▸ **About this task**: Look below for the line containing "Given: Open the event list filter dropdown" and the line containing "Task: Open the Файл menu", then set down both and every line between them exactly, without pictures.

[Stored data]
--------------------------------------------------
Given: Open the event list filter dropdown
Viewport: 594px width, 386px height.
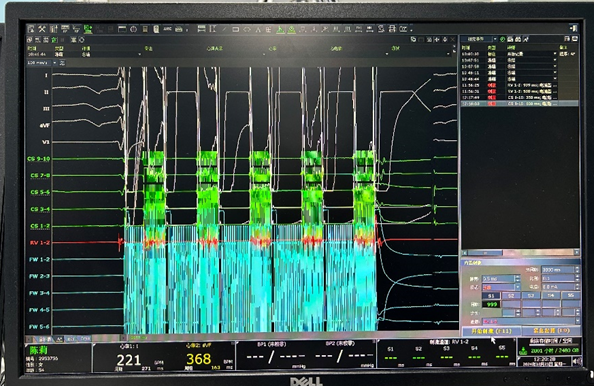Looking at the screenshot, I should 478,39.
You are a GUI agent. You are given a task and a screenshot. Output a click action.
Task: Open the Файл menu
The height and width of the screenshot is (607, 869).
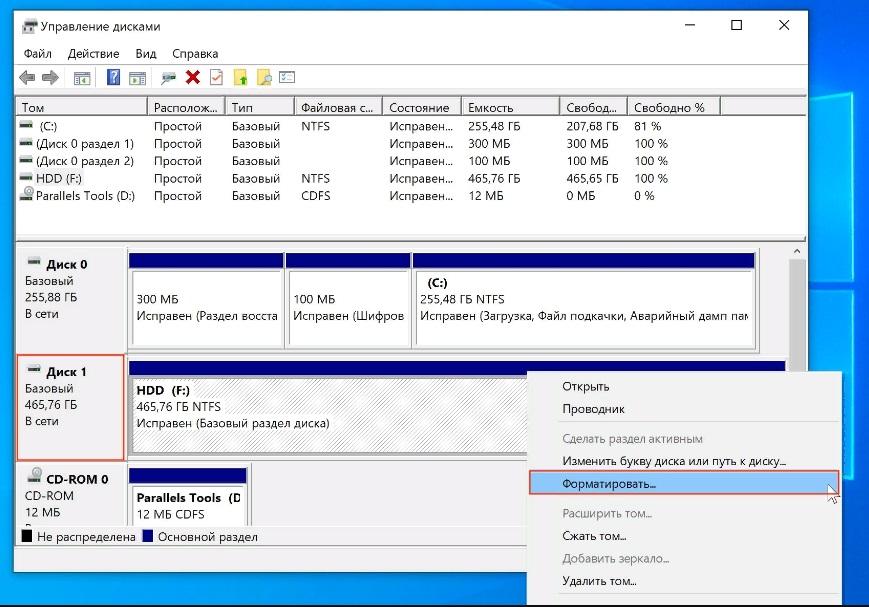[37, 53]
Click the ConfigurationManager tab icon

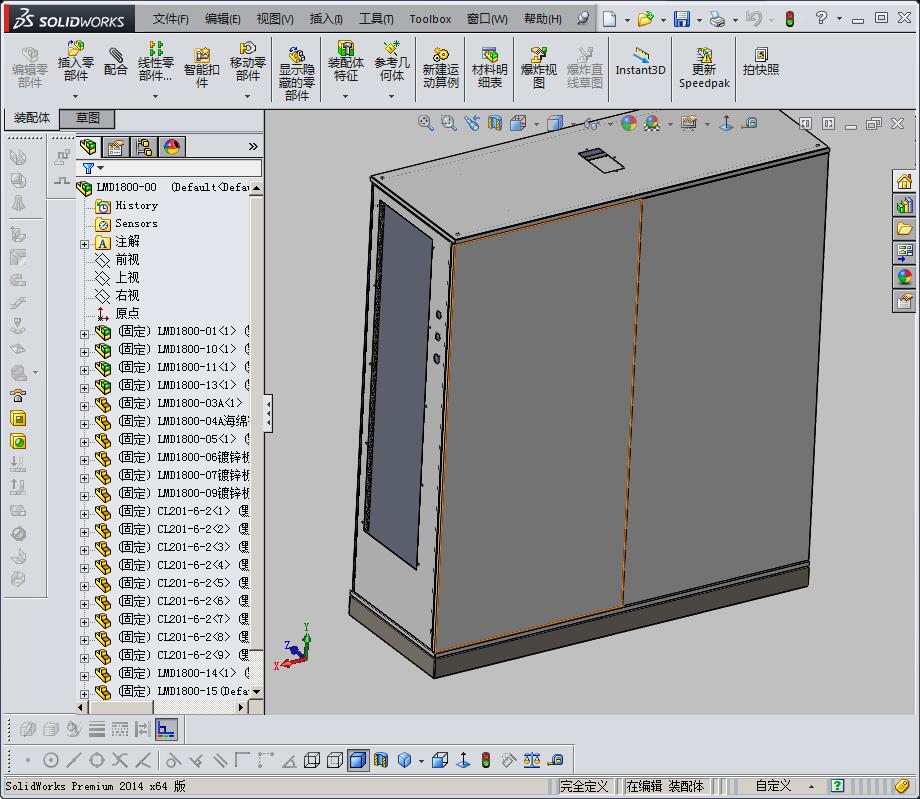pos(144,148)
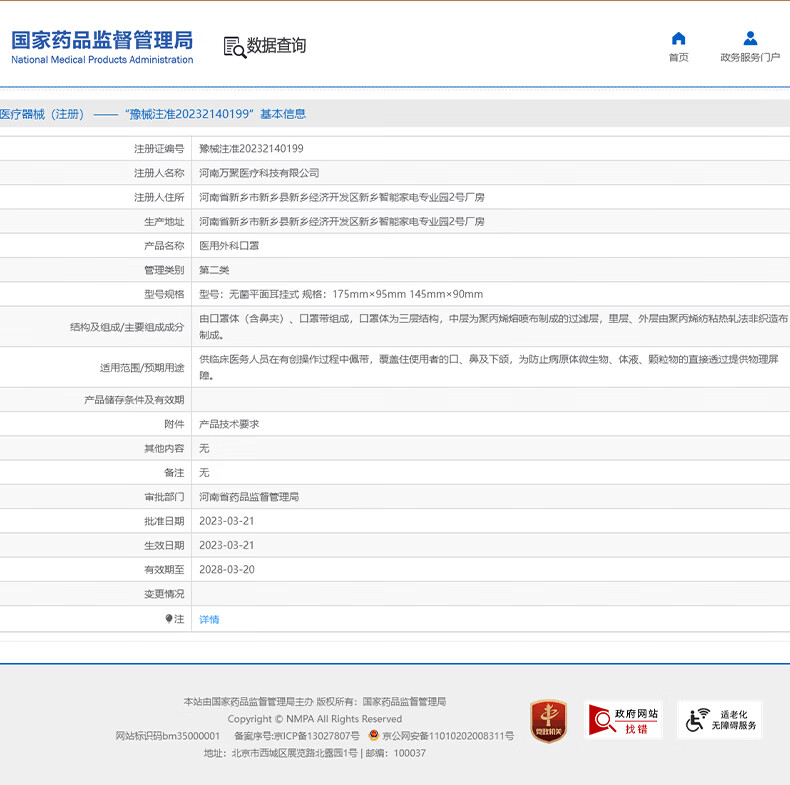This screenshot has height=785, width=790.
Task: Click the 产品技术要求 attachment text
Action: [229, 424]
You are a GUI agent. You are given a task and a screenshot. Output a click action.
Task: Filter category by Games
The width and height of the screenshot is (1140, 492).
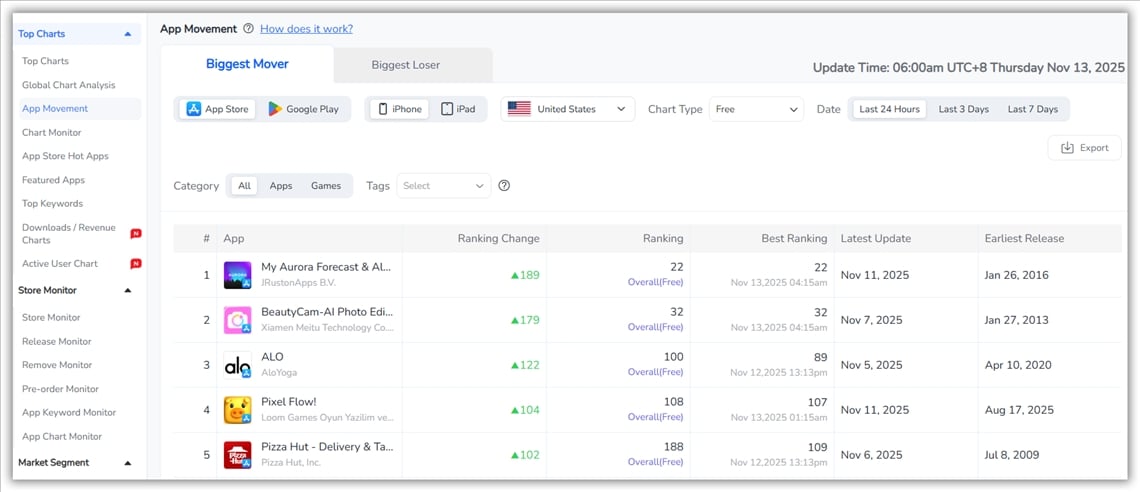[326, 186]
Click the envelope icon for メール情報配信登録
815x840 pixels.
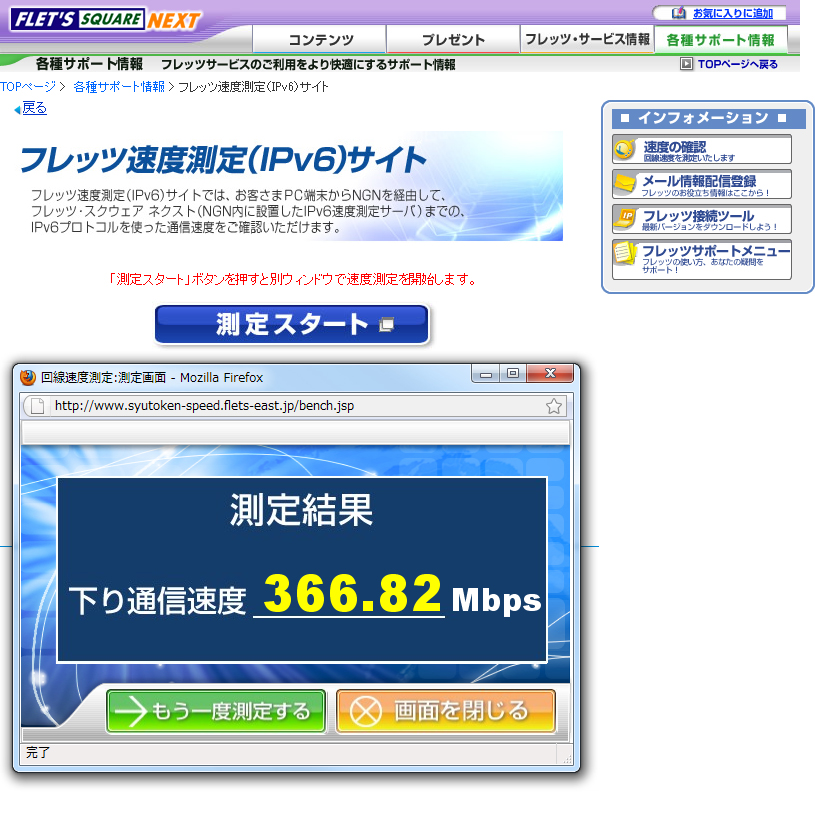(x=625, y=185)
--------------------------------------------------
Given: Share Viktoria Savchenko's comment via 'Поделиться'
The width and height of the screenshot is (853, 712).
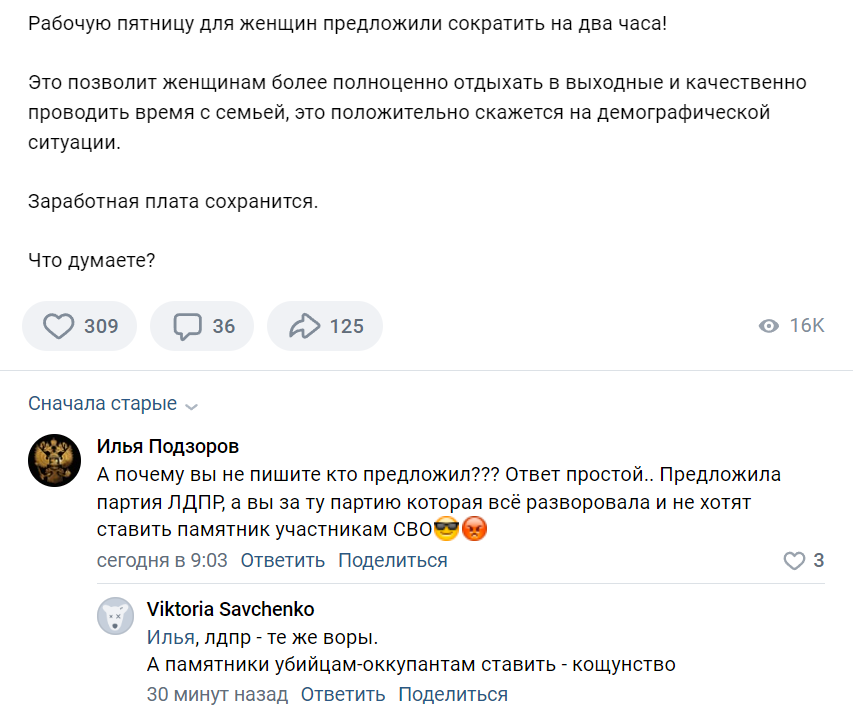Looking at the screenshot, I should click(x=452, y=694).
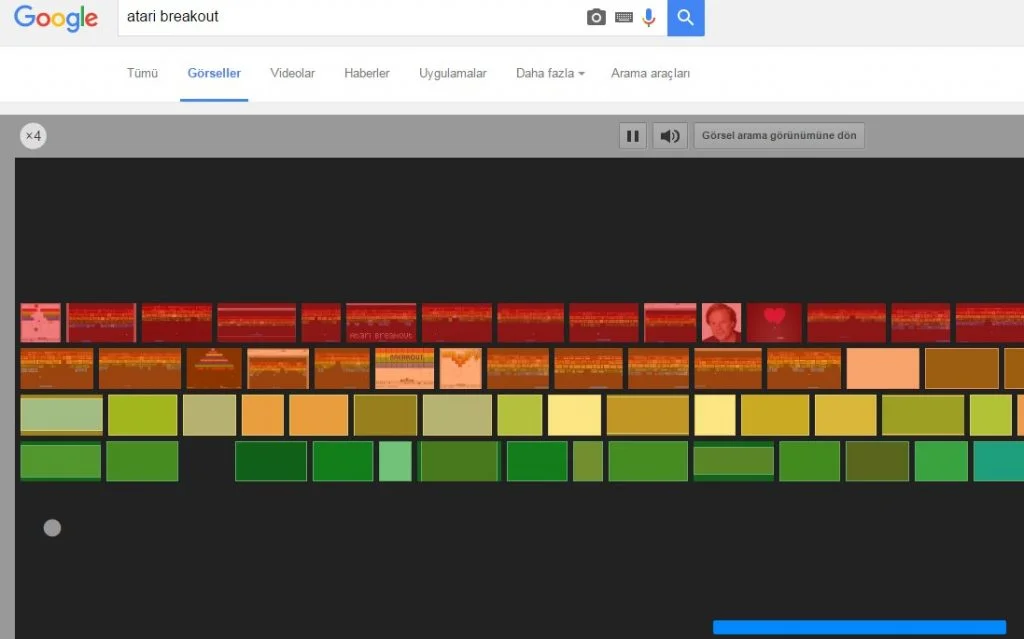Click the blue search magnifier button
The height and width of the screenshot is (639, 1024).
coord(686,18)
--------------------------------------------------
▸ **Reply to the task**:
Given: Open the event list filter dropdown
Viewport: 594px width, 386px height.
Looking at the screenshot, I should 478,39.
You are a GUI agent. You are given a task and a screenshot. Output a click action.
Task: Open the Файл menu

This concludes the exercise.